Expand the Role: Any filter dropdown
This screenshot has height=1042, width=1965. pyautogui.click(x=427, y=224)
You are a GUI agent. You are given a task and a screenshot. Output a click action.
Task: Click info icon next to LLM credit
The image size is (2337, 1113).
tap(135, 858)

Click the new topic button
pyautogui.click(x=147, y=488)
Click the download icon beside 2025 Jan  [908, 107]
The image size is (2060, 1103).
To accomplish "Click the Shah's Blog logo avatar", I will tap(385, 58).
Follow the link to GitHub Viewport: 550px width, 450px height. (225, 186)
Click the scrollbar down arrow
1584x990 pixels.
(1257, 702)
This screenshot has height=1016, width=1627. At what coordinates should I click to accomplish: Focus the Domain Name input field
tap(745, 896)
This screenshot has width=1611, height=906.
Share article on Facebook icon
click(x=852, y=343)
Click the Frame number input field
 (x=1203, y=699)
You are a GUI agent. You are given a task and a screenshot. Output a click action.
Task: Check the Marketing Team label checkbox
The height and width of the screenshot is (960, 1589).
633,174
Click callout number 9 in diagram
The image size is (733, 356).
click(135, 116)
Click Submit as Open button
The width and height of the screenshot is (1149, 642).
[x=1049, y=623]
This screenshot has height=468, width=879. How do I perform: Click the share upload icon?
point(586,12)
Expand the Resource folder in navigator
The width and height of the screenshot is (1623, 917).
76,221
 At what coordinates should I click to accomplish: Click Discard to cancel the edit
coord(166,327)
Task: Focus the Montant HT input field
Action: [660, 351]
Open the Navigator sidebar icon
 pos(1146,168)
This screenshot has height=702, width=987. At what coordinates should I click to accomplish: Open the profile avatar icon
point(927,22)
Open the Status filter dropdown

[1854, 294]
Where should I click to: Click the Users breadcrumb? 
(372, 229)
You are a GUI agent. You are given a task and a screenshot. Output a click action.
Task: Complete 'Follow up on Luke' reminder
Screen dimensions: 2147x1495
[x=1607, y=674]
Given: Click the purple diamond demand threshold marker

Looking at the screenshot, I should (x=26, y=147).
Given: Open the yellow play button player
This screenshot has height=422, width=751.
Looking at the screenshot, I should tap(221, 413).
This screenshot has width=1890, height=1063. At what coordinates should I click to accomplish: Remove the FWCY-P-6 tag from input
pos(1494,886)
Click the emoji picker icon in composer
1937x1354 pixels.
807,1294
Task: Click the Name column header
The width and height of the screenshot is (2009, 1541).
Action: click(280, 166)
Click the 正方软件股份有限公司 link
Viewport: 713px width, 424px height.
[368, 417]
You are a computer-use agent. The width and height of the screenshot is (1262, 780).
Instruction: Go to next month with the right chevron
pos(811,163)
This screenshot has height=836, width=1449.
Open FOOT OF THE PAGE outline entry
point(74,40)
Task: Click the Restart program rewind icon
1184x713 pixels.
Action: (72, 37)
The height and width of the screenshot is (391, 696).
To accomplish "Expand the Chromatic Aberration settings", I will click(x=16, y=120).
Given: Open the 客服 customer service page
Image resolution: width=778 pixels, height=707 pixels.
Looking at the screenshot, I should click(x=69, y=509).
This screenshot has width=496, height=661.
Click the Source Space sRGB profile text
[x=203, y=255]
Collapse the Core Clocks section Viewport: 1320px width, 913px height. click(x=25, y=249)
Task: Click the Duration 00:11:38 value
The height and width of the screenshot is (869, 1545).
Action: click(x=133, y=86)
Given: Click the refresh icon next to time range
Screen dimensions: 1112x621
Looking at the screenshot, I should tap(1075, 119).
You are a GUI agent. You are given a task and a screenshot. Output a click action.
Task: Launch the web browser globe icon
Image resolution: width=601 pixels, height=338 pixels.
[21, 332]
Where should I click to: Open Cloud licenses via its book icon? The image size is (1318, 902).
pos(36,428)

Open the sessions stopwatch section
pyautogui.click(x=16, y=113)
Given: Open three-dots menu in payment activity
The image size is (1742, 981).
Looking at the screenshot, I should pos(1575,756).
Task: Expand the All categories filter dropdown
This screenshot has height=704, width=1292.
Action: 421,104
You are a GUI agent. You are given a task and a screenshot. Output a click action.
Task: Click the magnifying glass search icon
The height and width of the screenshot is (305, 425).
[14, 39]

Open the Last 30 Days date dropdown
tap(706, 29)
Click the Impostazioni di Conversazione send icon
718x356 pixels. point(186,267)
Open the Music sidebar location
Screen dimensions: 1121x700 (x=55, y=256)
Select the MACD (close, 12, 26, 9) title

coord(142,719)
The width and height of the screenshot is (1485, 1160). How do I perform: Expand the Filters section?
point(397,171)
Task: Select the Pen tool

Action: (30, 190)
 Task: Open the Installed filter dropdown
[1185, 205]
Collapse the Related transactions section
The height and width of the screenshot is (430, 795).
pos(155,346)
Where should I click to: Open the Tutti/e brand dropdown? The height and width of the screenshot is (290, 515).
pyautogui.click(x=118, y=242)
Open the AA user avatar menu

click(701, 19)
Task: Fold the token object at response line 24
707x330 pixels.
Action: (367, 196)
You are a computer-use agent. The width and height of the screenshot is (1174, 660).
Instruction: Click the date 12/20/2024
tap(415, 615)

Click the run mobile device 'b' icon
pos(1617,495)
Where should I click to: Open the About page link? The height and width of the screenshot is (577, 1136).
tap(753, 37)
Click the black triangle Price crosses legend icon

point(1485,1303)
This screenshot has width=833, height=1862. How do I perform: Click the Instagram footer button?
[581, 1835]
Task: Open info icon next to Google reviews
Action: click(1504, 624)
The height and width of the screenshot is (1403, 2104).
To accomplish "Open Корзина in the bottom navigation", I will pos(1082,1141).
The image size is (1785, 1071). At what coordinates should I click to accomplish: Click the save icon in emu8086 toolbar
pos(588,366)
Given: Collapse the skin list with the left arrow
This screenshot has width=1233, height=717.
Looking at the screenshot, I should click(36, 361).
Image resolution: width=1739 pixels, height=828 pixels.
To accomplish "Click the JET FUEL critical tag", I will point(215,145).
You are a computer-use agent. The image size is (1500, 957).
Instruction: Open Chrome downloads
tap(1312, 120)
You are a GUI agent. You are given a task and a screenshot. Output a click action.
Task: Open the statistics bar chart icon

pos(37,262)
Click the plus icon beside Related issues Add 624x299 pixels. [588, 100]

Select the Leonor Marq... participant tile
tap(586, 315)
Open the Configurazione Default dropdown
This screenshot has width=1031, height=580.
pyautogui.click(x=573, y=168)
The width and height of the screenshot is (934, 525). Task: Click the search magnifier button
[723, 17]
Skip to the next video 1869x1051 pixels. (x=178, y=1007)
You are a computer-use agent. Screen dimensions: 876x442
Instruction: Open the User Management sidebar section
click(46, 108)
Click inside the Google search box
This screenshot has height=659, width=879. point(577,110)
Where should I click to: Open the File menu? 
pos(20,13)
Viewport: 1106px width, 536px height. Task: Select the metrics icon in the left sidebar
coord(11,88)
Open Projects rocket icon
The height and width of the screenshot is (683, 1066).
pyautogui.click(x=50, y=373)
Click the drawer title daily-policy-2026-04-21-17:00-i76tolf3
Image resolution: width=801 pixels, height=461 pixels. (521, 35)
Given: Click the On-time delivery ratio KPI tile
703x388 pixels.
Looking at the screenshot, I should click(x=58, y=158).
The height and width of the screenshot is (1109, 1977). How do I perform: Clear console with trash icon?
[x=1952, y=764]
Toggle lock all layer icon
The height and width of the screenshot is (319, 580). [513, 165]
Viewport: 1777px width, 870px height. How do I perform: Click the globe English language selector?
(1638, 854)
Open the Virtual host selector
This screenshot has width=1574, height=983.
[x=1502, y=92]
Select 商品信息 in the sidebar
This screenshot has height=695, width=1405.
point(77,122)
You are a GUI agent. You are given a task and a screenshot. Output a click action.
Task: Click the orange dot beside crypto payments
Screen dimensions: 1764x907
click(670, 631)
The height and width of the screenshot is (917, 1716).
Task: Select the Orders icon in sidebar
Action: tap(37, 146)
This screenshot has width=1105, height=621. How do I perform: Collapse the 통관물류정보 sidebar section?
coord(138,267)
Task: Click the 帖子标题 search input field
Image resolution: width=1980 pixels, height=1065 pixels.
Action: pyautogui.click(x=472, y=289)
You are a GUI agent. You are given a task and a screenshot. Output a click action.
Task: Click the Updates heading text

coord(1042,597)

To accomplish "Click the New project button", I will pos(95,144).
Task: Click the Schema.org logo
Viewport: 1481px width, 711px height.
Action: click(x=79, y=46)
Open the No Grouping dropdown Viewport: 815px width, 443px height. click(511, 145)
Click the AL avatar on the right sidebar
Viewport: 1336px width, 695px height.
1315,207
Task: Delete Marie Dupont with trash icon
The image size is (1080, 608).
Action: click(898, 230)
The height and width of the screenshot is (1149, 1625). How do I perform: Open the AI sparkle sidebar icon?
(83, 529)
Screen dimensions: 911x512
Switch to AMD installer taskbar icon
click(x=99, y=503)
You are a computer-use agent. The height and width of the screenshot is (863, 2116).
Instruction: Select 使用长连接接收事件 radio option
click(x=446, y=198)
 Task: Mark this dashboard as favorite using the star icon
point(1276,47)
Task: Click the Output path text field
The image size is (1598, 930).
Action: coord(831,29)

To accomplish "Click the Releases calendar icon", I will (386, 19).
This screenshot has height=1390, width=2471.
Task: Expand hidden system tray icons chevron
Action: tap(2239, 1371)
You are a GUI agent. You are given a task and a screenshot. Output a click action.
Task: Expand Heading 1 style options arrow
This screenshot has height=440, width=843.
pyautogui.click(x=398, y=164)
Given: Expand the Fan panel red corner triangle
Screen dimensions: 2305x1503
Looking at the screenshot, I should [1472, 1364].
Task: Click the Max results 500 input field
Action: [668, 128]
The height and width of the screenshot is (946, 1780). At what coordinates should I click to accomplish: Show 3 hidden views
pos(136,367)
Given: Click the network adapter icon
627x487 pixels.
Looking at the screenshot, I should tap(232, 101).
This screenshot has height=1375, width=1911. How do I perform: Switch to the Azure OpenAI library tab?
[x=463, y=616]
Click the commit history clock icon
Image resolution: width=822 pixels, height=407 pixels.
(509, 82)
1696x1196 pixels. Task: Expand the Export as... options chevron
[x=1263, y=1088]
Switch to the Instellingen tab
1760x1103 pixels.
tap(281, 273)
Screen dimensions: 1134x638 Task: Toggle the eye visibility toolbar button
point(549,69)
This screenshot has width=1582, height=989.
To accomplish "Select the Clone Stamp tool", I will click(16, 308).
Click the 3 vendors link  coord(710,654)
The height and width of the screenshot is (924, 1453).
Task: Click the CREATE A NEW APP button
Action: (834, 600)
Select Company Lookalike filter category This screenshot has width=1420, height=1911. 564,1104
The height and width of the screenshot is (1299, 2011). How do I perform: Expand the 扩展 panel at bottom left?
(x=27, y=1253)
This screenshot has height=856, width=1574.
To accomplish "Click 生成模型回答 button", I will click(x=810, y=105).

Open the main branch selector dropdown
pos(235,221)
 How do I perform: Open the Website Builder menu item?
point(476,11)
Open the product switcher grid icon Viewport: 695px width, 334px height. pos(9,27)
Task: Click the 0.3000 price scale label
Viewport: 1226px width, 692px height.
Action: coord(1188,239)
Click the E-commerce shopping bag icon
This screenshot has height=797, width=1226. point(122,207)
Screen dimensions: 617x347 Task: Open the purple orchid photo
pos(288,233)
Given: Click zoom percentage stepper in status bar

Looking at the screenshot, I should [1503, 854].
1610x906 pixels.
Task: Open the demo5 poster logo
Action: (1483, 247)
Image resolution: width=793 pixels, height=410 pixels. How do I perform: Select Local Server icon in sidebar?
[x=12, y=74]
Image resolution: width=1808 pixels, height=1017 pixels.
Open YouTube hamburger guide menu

=== TASK DESCRIPTION ===
If a line in the entries above contains the word "beside", count it, and give only the final number.

=== EXERCISE RESULT ===
3